> **Kutipan Bacaan**
☆ ☆ ☆ ☆ ☆ ☆ ☆

BAB I
PENDAHULUAN
A.
Latar Belakang
Keadilan
merupakan hal yang sangat diinginkan oleh setiap manusia, karena dengan
keadilan kita bias memiliki kesamaan hak di mata hokum. Di Indonesia banyak
sekali lembaga peradilan baik itu yang bersifat pengadilan agama ataupun
pengadilan negeri.
System
hukum Indonesia sebagai akibat dari perkembangan sejarahnya bersifat majemuk.
Disebut demikian karena sampai sekarang di negara republik Indonesia berlaku
beberapa sistem hukum yang mempunyai corak dan susunan sendiri. Sejak awal
kehadiran Islam pada abad ke-7 Masehi tata hukum Islam sudah dipraktikkan dan
dikembangkan dalam lingkungan masyarakat dan peradilan Islam.
B.
Rumusan Masalah
1.
Bagaimana kedudukan badan peradilan ?
2.
Bagaimana peradilan agama di Indonesia ?
3.
Bagaimana wewenang dan kompetensinya ?
BAB II
PEMBAHASAN
A.

☆ ☆ ☆ ☆ ☆ ☆ ☆

> **Data Tercatat**
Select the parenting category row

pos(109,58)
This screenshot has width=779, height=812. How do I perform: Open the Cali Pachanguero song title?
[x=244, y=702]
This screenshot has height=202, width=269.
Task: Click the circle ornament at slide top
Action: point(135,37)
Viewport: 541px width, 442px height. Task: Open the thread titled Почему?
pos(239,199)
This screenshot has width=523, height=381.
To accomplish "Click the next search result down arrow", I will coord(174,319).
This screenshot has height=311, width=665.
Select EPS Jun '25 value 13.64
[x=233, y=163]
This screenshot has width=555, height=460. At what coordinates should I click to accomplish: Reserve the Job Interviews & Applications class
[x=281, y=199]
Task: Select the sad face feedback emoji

☆ ☆ ☆ ☆ ☆ ☆ ☆

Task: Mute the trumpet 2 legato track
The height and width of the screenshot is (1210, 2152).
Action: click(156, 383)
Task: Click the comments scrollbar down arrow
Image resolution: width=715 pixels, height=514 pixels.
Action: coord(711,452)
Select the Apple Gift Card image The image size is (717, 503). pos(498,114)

☆ ☆ ☆ ☆ ☆ ☆ ☆

> **Tugas Anda**
Tentukan apakah setiap pernyataan berikut sesuai dengan kutipan bacaan tentang peradilan di Indonesia. Jawab ya atau tidak, lalu kutip kata-kata persis dari kutipan itu yang menjadi penentunya.
1. Sistem hukum Indonesia bersifat majemuk karena perkembangan sejarahnya.
2. Tata hukum Islam mulai dipraktikkan sejak kehadiran Islam pada abad ke-9 Masehi.
3. Di Indonesia hanya berlaku satu sistem hukum.

> **Hasil Latihan**
1. Ya: "sebagai akibat dari perkembangan sejarahnya bersifat majemuk"
2. Tidak: "kehadiran Islam pada abad ke-7 Masehi tata hukum Islam sudah dipraktikkan"
3. Tidak: "berlaku beberapa sistem hukum yang mempunyai corak dan susunan sendiri"